** WORK ORDER **
Work out how many lines below contain "pixel", then write only that number.

** Data excerpts **
- - - -

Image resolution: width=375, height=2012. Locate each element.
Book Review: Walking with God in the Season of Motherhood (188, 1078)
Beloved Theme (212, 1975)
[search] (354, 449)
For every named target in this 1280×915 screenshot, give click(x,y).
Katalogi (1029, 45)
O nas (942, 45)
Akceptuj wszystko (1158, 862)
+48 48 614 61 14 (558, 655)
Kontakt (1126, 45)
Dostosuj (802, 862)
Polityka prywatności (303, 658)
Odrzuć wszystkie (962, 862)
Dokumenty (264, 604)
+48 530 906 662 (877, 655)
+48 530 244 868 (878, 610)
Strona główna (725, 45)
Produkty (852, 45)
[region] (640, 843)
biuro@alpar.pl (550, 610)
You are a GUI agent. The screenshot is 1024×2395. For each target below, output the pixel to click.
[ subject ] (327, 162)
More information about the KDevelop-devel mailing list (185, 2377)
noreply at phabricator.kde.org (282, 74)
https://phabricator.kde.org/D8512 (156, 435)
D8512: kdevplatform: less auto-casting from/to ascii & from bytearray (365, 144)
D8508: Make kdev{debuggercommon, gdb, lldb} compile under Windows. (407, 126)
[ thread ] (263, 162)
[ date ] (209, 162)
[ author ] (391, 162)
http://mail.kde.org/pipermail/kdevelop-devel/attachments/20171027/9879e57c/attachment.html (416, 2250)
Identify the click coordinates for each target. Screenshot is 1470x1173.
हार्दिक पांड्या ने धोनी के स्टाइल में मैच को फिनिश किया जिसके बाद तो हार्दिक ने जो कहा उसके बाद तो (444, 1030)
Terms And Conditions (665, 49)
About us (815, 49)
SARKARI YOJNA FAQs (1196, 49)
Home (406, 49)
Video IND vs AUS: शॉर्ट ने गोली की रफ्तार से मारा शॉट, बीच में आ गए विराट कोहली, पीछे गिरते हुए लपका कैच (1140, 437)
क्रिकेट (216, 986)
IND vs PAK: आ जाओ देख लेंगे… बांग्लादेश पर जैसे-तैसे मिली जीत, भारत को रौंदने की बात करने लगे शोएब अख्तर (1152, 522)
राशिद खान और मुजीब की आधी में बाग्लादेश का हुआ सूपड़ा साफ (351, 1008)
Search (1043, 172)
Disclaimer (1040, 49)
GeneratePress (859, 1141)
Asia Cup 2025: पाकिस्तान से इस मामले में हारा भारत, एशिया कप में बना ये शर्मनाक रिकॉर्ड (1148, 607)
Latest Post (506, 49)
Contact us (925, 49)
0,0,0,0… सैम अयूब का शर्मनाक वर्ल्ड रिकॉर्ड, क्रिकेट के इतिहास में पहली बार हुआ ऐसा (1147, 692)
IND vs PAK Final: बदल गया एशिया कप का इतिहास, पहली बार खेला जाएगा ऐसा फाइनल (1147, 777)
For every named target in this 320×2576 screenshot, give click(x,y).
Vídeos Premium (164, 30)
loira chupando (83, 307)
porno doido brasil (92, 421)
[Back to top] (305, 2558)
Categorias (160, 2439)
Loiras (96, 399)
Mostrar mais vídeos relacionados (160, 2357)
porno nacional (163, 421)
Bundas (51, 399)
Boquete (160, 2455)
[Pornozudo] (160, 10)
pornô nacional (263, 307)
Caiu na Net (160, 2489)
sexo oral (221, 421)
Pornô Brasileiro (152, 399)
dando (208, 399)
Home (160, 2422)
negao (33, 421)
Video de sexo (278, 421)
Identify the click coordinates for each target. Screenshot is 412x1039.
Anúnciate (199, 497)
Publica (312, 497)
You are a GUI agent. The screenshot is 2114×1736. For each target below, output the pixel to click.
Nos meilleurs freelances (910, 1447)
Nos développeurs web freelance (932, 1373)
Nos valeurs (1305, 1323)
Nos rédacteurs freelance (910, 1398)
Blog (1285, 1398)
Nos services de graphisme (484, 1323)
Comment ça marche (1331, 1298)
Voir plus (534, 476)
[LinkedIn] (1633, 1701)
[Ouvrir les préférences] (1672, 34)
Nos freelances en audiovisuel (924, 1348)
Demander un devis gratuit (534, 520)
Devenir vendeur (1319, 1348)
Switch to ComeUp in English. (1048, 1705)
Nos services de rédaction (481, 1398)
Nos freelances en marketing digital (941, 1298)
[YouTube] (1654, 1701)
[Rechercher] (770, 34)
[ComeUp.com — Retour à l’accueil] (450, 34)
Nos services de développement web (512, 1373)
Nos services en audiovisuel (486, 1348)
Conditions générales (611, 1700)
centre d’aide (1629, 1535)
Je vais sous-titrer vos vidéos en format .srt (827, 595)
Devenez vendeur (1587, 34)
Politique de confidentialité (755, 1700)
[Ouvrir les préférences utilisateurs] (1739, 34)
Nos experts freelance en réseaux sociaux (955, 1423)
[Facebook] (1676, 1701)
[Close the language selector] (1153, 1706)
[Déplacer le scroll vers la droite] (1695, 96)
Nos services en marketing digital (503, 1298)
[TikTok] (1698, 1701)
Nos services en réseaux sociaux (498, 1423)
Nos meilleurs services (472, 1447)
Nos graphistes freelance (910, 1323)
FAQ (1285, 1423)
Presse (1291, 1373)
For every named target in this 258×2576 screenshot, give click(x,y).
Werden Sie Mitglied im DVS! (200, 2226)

- - - -

** REPLY TO THE EXERCISE **
2